Em janeiro, era dada como certa dentro do MinC a nomeação de Hildebrando para a DDI. Ana de Hollanda chegou a se encontrar com o advogado do Ecad no dia 27 de janeiro, numa reunião oficial em Brasília, gerando especulações em redes sociais e reações de grupos a favor da reforma da lei. Mas o MinC negou que Hildebrando fosse assumir o cargo.

Até que, há dez dias, foi publicada no "Diário Oficial" a cessão de Marcia de sua função como advogada da Consultoria-Geral da União para a DDI. Na última sexta-feira, Marcos Souza, titular da DDI desde sua criação, em 2009, e coordenador do projeto de revisão da lei, foi informado de que seria substituído na direção do órgão. Ana de Hollanda convidou Souza a continuar no MinC, mas ele não aceitou e vai voltar ao Ministério do Planejamento, onde é especialista em gestão de políticas públicas, à espera de uma nova função.

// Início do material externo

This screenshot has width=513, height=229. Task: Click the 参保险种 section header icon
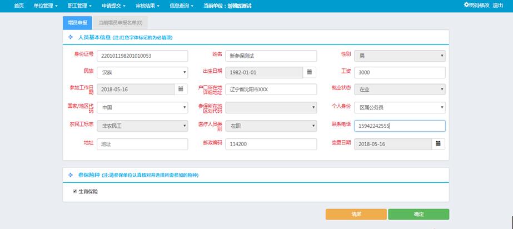tap(71, 175)
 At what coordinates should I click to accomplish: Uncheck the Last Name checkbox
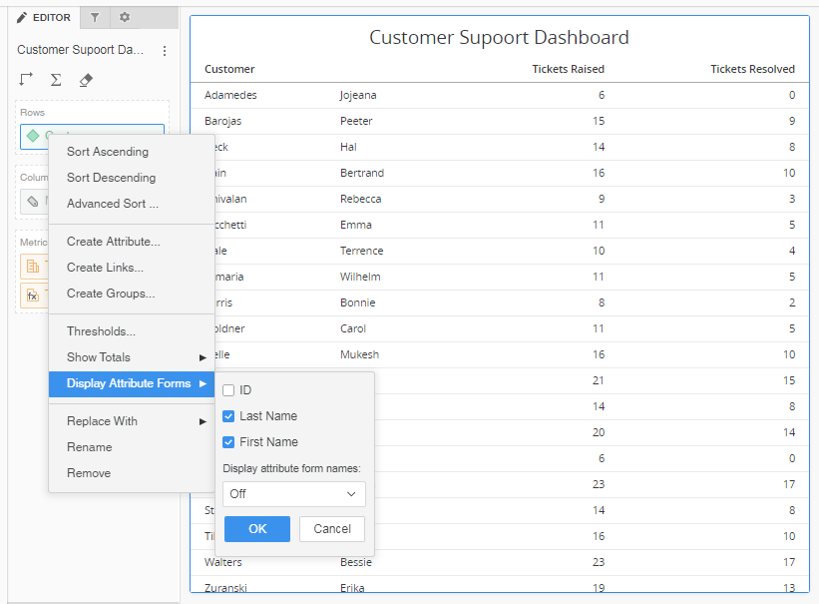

- É prerrogativa do dirigente escolher as pessoas para o cargo de confiança, é normal a mudança - diz Souza. - Mas eu tenho muita convicção a respeito do trabalho que foi executado pela DDI. Direito autoral não é fácil. Não é fácil agradar todo mundo. Mas foi um trabalho sério, honesto. O meu maior lamento é sair sem dar um retorno para a sociedade do que fizemos. Agora, espero poder ajudar o governo em outra área.

A reforma da Lei do Direito Autoral (a 9.610, de fevereiro de 1998) começou a ser debatida em 2004. Três anos depois, o então ministro da Cultura, Gilberto Gil, lançou o Fórum Nacional de Direito Autoral, cujo objetivo era discutir com a sociedade a necessidade de se revisar a lei. O governo promoveu oito seminários nacionais, um internacional e mais de 80 reuniões, e a reforma era vista como prioridade tanto por Gil quanto por Juca Ferreira, ministro de julho de 2008 até o fim do ano passado.

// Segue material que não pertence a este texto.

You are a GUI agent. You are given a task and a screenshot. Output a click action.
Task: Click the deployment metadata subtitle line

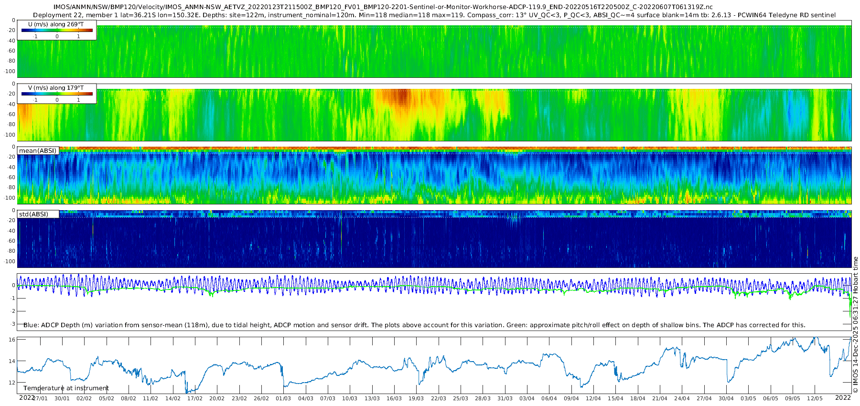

De 14 de junho a 31 de agosto de 2010, o projeto foi posto em consulta pública, onde pôde receber sugestões de interessados. Mais de oito mil ideias foram analisadas pela DDI e discutidas pelo Grupo Interministerial de Propriedade Intelectual, antes que uma proposta fosse enviada para apreciação da Casa Civil. Ana de Hollanda deu uma entrevista à revista "Isto É Dinheiro", em que disse: "Ainda nem consegui ler o texto que foi mandado pela Casa Civil, nem acho que seja o caso, porque não sou eu que vou analisar. Minha responsabilidade é de ministra."

Eu não acho que a ministra esteja má intencionada, mas acho que existe uma precipitação de se tomar a posição de um lado sem consultar a própria classe - afirma o músico Ivan Lins. - Parece-me que ela está sendo usada por pessoas próximas e que têm interesses em impedir que se mude a legislação autoral.